### Aim of the task
Would you repeat all of the records underneath, exactly as written?

================

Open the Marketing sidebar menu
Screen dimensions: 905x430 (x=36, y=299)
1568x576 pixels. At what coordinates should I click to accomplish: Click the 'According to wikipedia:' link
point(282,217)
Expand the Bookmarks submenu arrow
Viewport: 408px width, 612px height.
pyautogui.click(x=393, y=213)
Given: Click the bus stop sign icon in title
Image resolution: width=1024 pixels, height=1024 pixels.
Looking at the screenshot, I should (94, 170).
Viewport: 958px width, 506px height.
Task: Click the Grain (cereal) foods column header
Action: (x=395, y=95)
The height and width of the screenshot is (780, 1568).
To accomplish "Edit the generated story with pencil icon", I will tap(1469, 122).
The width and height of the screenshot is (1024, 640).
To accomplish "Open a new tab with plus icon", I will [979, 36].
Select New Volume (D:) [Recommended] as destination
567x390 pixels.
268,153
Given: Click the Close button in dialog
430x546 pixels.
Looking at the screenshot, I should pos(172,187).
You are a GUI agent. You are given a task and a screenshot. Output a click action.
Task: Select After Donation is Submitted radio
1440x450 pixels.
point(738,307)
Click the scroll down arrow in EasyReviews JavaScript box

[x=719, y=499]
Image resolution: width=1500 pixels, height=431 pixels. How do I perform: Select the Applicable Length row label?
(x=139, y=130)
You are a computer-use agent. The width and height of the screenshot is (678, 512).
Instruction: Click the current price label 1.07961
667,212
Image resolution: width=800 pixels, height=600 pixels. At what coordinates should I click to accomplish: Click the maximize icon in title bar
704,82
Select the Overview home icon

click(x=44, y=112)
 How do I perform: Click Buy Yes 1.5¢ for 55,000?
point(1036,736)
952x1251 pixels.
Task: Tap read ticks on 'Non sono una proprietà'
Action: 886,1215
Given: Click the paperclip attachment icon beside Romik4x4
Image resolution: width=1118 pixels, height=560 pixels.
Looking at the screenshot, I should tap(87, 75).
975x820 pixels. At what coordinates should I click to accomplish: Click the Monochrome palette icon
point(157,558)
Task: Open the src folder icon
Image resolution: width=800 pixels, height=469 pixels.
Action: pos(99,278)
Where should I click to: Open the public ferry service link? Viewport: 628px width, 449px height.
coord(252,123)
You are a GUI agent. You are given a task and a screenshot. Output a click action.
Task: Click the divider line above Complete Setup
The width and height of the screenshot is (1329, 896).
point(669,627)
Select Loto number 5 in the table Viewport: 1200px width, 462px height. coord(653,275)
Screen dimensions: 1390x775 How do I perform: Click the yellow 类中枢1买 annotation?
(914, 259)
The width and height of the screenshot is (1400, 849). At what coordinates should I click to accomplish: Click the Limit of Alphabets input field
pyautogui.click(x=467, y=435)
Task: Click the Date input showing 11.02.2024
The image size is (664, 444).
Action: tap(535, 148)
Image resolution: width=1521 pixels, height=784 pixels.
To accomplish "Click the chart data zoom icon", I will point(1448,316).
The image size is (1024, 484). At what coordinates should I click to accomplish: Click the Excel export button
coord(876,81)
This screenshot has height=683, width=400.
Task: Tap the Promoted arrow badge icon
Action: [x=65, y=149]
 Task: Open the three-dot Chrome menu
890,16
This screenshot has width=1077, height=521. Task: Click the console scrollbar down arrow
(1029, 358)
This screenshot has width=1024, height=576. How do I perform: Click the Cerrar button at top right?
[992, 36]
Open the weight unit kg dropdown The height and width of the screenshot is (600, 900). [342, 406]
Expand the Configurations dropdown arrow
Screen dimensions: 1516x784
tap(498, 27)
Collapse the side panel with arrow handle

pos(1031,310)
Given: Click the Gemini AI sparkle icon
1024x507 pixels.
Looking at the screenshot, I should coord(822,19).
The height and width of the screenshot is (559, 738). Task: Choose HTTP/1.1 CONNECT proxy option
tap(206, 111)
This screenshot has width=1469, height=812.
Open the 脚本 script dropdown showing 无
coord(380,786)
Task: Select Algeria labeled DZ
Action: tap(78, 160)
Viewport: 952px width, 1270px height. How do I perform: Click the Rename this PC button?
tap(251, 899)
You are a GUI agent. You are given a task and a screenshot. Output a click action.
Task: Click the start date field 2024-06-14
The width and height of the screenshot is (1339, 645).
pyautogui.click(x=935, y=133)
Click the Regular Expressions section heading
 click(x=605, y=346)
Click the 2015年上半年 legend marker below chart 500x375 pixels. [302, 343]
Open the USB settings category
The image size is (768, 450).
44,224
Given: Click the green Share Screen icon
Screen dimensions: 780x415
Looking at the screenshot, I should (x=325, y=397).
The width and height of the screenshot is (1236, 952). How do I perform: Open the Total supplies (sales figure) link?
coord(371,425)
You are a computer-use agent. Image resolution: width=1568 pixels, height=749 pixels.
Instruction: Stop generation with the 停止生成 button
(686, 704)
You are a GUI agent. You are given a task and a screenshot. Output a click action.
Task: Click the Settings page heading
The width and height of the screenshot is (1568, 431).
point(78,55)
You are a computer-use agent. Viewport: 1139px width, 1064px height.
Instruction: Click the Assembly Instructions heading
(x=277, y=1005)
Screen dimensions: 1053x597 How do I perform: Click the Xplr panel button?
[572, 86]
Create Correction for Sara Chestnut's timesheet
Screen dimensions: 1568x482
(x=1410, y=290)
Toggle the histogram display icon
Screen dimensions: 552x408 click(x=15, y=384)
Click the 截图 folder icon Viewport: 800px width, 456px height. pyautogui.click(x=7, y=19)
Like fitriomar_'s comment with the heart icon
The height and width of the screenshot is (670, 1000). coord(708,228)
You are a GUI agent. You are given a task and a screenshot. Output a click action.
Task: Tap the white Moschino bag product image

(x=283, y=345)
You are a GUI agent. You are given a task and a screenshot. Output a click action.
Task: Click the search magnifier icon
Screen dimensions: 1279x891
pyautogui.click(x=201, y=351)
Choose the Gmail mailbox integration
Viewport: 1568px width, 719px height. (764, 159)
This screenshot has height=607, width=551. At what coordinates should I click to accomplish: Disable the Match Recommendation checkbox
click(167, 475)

================

### Exercise solution
Open the Marketing sidebar menu
Screen dimensions: 905x430 (x=36, y=299)
1568x576 pixels. At what coordinates should I click to accomplish: Click the 'According to wikipedia:' link
point(282,217)
Expand the Bookmarks submenu arrow
Viewport: 408px width, 612px height.
pyautogui.click(x=393, y=213)
Given: Click the bus stop sign icon in title
Image resolution: width=1024 pixels, height=1024 pixels.
Looking at the screenshot, I should (94, 170).
Viewport: 958px width, 506px height.
Task: Click the Grain (cereal) foods column header
Action: (x=395, y=95)
The height and width of the screenshot is (780, 1568).
To accomplish "Edit the generated story with pencil icon", I will tap(1469, 122).
The width and height of the screenshot is (1024, 640).
To accomplish "Open a new tab with plus icon", I will [979, 36].
Select New Volume (D:) [Recommended] as destination
567x390 pixels.
268,153
Given: Click the Close button in dialog
430x546 pixels.
Looking at the screenshot, I should pos(172,187).
You are a GUI agent. You are given a task and a screenshot. Output a click action.
Task: Select After Donation is Submitted radio
1440x450 pixels.
point(738,307)
Click the scroll down arrow in EasyReviews JavaScript box

[x=719, y=499]
Image resolution: width=1500 pixels, height=431 pixels. How do I perform: Select the Applicable Length row label?
(x=139, y=130)
You are a computer-use agent. The width and height of the screenshot is (678, 512).
Instruction: Click the current price label 1.07961
667,212
Image resolution: width=800 pixels, height=600 pixels. At what coordinates should I click to accomplish: Click the maximize icon in title bar
704,82
Select the Overview home icon

click(x=44, y=112)
 How do I perform: Click Buy Yes 1.5¢ for 55,000?
point(1036,736)
952x1251 pixels.
Task: Tap read ticks on 'Non sono una proprietà'
Action: 886,1215
Given: Click the paperclip attachment icon beside Romik4x4
Image resolution: width=1118 pixels, height=560 pixels.
Looking at the screenshot, I should tap(87, 75).
975x820 pixels. At what coordinates should I click to accomplish: Click the Monochrome palette icon
point(157,558)
Task: Open the src folder icon
Image resolution: width=800 pixels, height=469 pixels.
Action: pos(99,278)
Where should I click to: Open the public ferry service link? Viewport: 628px width, 449px height.
coord(252,123)
You are a GUI agent. You are given a task and a screenshot. Output a click action.
Task: Click the divider line above Complete Setup
The width and height of the screenshot is (1329, 896).
point(669,627)
Select Loto number 5 in the table Viewport: 1200px width, 462px height. coord(653,275)
Screen dimensions: 1390x775 How do I perform: Click the yellow 类中枢1买 annotation?
(914, 259)
The width and height of the screenshot is (1400, 849). At what coordinates should I click to accomplish: Click the Limit of Alphabets input field
pyautogui.click(x=467, y=435)
Task: Click the Date input showing 11.02.2024
The image size is (664, 444).
Action: tap(535, 148)
Image resolution: width=1521 pixels, height=784 pixels.
To accomplish "Click the chart data zoom icon", I will point(1448,316).
The image size is (1024, 484). At what coordinates should I click to accomplish: Click the Excel export button
coord(876,81)
This screenshot has height=683, width=400.
Task: Tap the Promoted arrow badge icon
Action: [x=65, y=149]
 Task: Open the three-dot Chrome menu
890,16
This screenshot has width=1077, height=521. Task: Click the console scrollbar down arrow
(1029, 358)
This screenshot has width=1024, height=576. How do I perform: Click the Cerrar button at top right?
[992, 36]
Open the weight unit kg dropdown The height and width of the screenshot is (600, 900). [342, 406]
Expand the Configurations dropdown arrow
Screen dimensions: 1516x784
tap(498, 27)
Collapse the side panel with arrow handle

pos(1031,310)
Given: Click the Gemini AI sparkle icon
1024x507 pixels.
Looking at the screenshot, I should coord(822,19).
The height and width of the screenshot is (559, 738). Task: Choose HTTP/1.1 CONNECT proxy option
tap(206, 111)
This screenshot has width=1469, height=812.
Open the 脚本 script dropdown showing 无
coord(380,786)
Task: Select Algeria labeled DZ
Action: tap(78, 160)
Viewport: 952px width, 1270px height. How do I perform: Click the Rename this PC button?
tap(251, 899)
You are a GUI agent. You are given a task and a screenshot. Output a click action.
Task: Click the start date field 2024-06-14
The width and height of the screenshot is (1339, 645).
pyautogui.click(x=935, y=133)
Click the Regular Expressions section heading
 click(x=605, y=346)
Click the 2015年上半年 legend marker below chart 500x375 pixels. [302, 343]
Open the USB settings category
The image size is (768, 450).
44,224
Given: Click the green Share Screen icon
Screen dimensions: 780x415
Looking at the screenshot, I should (x=325, y=397).
The width and height of the screenshot is (1236, 952). How do I perform: Open the Total supplies (sales figure) link?
coord(371,425)
You are a computer-use agent. Image resolution: width=1568 pixels, height=749 pixels.
Instruction: Stop generation with the 停止生成 button
(686, 704)
You are a GUI agent. You are given a task and a screenshot. Output a click action.
Task: Click the Settings page heading
The width and height of the screenshot is (1568, 431).
point(78,55)
You are a computer-use agent. Viewport: 1139px width, 1064px height.
Instruction: Click the Assembly Instructions heading
(x=277, y=1005)
Screen dimensions: 1053x597 How do I perform: Click the Xplr panel button?
[572, 86]
Create Correction for Sara Chestnut's timesheet
Screen dimensions: 1568x482
(x=1410, y=290)
Toggle the histogram display icon
Screen dimensions: 552x408 click(x=15, y=384)
Click the 截图 folder icon Viewport: 800px width, 456px height. pyautogui.click(x=7, y=19)
Like fitriomar_'s comment with the heart icon
The height and width of the screenshot is (670, 1000). coord(708,228)
You are a GUI agent. You are given a task and a screenshot. Output a click action.
Task: Tap the white Moschino bag product image

(x=283, y=345)
You are a GUI agent. You are given a task and a screenshot. Output a click action.
Task: Click the search magnifier icon
Screen dimensions: 1279x891
pyautogui.click(x=201, y=351)
Choose the Gmail mailbox integration
Viewport: 1568px width, 719px height. (764, 159)
This screenshot has height=607, width=551. At what coordinates should I click to accomplish: Disable the Match Recommendation checkbox
click(167, 475)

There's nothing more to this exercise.